Outro aspecto maravilhoso foi perceber os outros vivendo a experiência. "Nossa, que lindo", " mas some?", " que pena", "deveria ser pra sempre", "mas você paga para fazer algo que não dura?"
Talvez esta tenha sido a pergunta que mais me fez refletir, sobre a ilusão de poder comprar algo para sempre. Chamam-se "bens materiais", pelos quais esquecemos os bens imateriais.
Frequentemente é assim, o que gostamos queremos segurar, agarrar, guardar só pra gente e , de preferência, parar o tempo, aqui perto.
Fazemos um processo inverso com o que tememos. Desconhecemos a existência, mas também tentamos segurar o tempo, lá longe.
Tanto minha bela tatuagem como o ano passaram. E no que passam, dão espaço para outras coisas.
No momento, minhas costas já são uma tela em branco para uma nova pintura, se eu quiser.
É muito boa a sensação de renovar, de entrar um novo ar.
Faremos nossas preces e declararemos nossos desejos. É justo! É necessário. Mas quando a vida trouxer experiências classificadas de ruins, observa que é porque a ideia de perder está presente e podemos estar presos nisso.

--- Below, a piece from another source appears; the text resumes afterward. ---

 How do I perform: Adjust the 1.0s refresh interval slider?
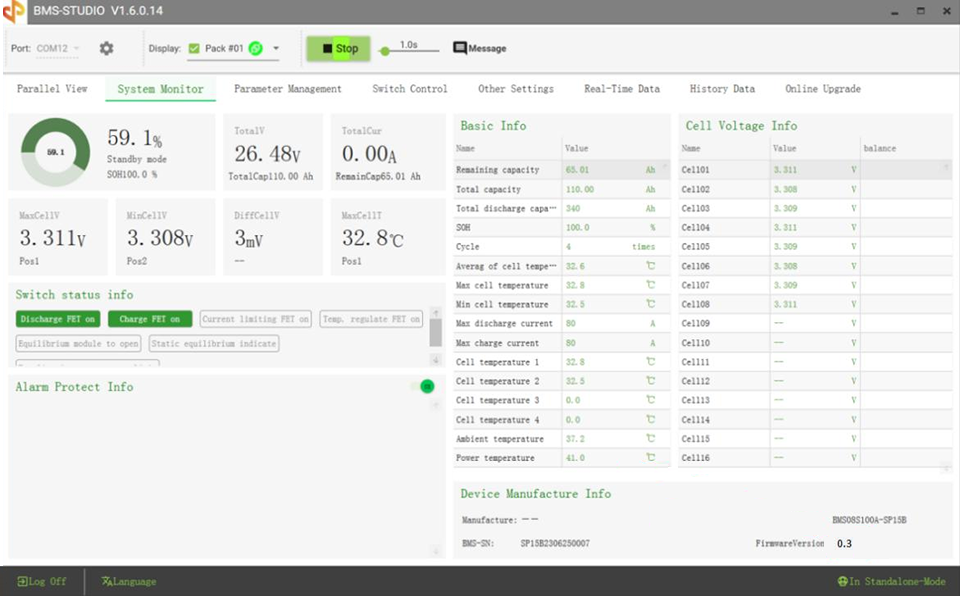click(385, 51)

O grande Eckart Tolè diz que o princípio da dor começa no conceito do "meu". Nós nos apossamos das coisas e das pessoas. Meu trabalho, meus amigos, meus filhos, meu dinheiro, minha casa e tantos meus. E todos esses meus precisam se comportar de uma maneira específica, para que não haja decepção. Sim, talvez eles sejam meus ou seus; mas embora possam ser até por longo tempo, ainda assim são impermanentes, já que tudo pode se acabar agora mesmo.

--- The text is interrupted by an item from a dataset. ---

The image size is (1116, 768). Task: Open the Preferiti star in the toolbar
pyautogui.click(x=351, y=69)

Buscamos conhecimento, meditamos, queremos equilíbrio, nos esforçamos para aprender o desapego, ensinamos sem ter aprendido.
Tudo normal, faz parte da nossa jornada humaníssima e não há nenhum problema nisso, pois todos estamos nos esforçando para sermos melhores.
Talvez a questão seja sobre o esforço. Fomos ensinados a nos esforçar e pouco a apreciar. Nos ensinaram sobre a escassez, tanto e tão profundamente, que vivemos tentando evitá-la e, de algum modo, não suportamos perder nada.
Lembra quando você era criança? Passou, sua infância passou, ainda que haja saudades. Lembra a melhor notícia que você recebeu na vida? Ela também passou. E a pior notícia? Também se foi.
Tudo nos deixa alguma marca impressa na alma, sem saber muitas vezes nos agarramos nessas marcas, permanecendo tão profunda e inconscientemente vinculados, que esquecemos de, verdadeiramente, estar presentes.
Pode ser que este cárcere se mostre como uma certa culpa pelo sucesso ou por ser feliz de um modo não convencional.
Sabe que a gente pode ficar preso na experiência difícil de um ancestral? E por causa disso, termos muita dificuldade de celebrar? Celebrar mesmo!
E do mesmo modo podemos ficar presos nas nossas fantasias e projeções?
Então temos um ano novo, de uma nova década, que traz alegria e esperanças e que nos lança para o momento seguinte de impermanência e de compartilhar, compassivamente.
É por isso mesmo que precisamos dar o nosso melhor e fazer as melhores coisas na nossa impermanente vida. O legado é a possibilidade de deixarmos bons rastros para os que virão à seguir e , quem sabe, seja esta a imortalidade.
Me falta poesia, que empresto do talentoso Cassiano Ricardo.
1947, Um Dia Depois do Outro (coletânea)
Cassiano Ricardo O relógio
Diante de coisa tão doída Conservemo-nos serenos
Cada minuto da vida Nunca é mais, é sempre menos
Ser é apenas uma face Do não ser, e não do ser
Desde o instante em que se nasce Já se começa a morrer.